We examine the role of electronic polarizability in water on short (tens of femtoseconds), intermediate (hundreds of femtoseconds), and long (≈1 ps) time scales by comparing molecular dynamics results to experimental data for vibrational spectroscopy of HOD in liquid D2O. Because the OH absorption frequency is sensitive to the details of the atomic forces experienced in the liquid, our results provide important quantitative comparisons for several popular empirical water potentials. When compared with their fixed-charge counterparts, the polarizable models give similar slower long time constants for the decay of vibrational correlations and reorientational motion that is in better agreement with experiments.
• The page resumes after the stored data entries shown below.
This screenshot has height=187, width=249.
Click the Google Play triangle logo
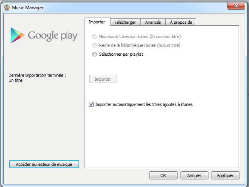click(x=17, y=35)
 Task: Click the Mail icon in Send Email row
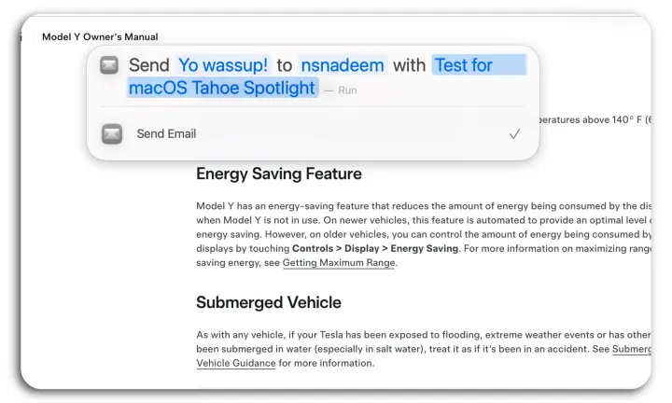[x=112, y=133]
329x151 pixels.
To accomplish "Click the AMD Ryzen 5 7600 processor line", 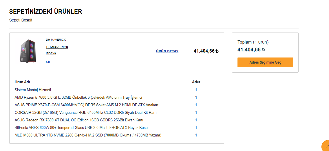I will click(x=78, y=98).
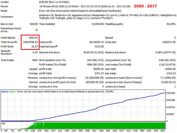Screen dimensions: 177x133
Task: Click the Balance legend label on chart
Action: (5, 91)
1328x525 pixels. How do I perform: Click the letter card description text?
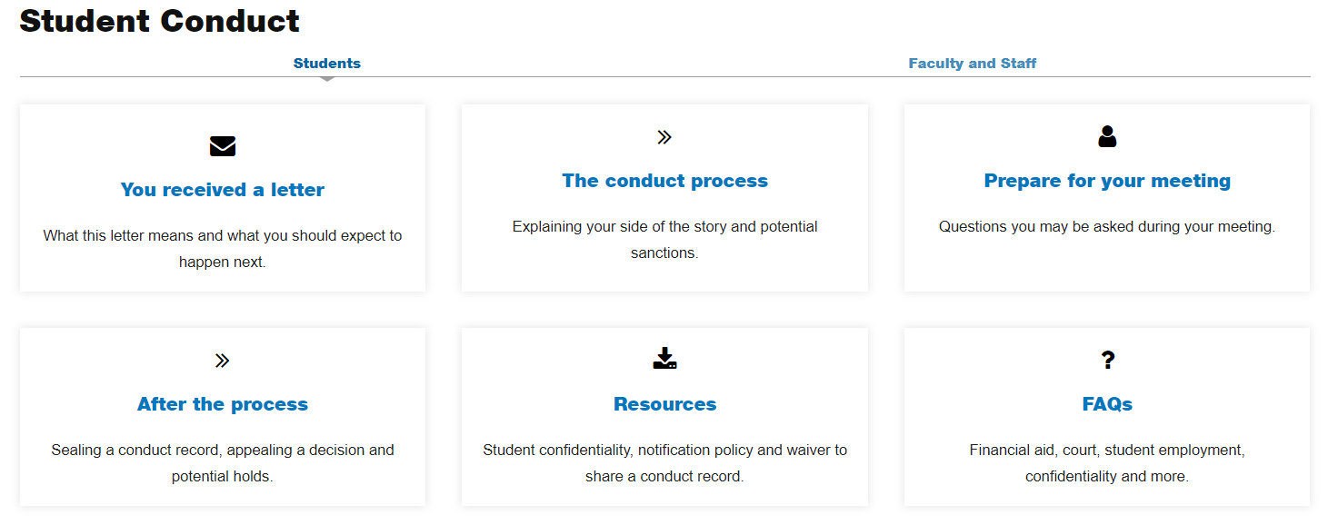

Polarizable potentials yield qualitatively dissimilar predictions for frequency fluctuations and transition dipole moment fluctuations at equilibrium. Models that confine the polarizability to the plane of the molecule (i.e., TIP4P–FQ) overestimate the width of the distribution describing frequency fluctuations by more than a factor of two. These models also underestimate the amplitude of the hydrogen-bond stretch at 170 cm–1. A potential that has both an out-of-plane polarization and fluctuating charges, POL5–TZ, compares best with experiments. We interpret our findings in terms of microscopic dynamics and make suggestions that may improve the quality of emerging polarizable force fields for water.

Harder, E., Eaves, J. D., Tokmakoff, A., & Berne, B. J. (2005). Polarizable molecules in the vibrational spectroscopy of water. Proceedings of the National Academy of Sciences, 102(33), 11611–11616.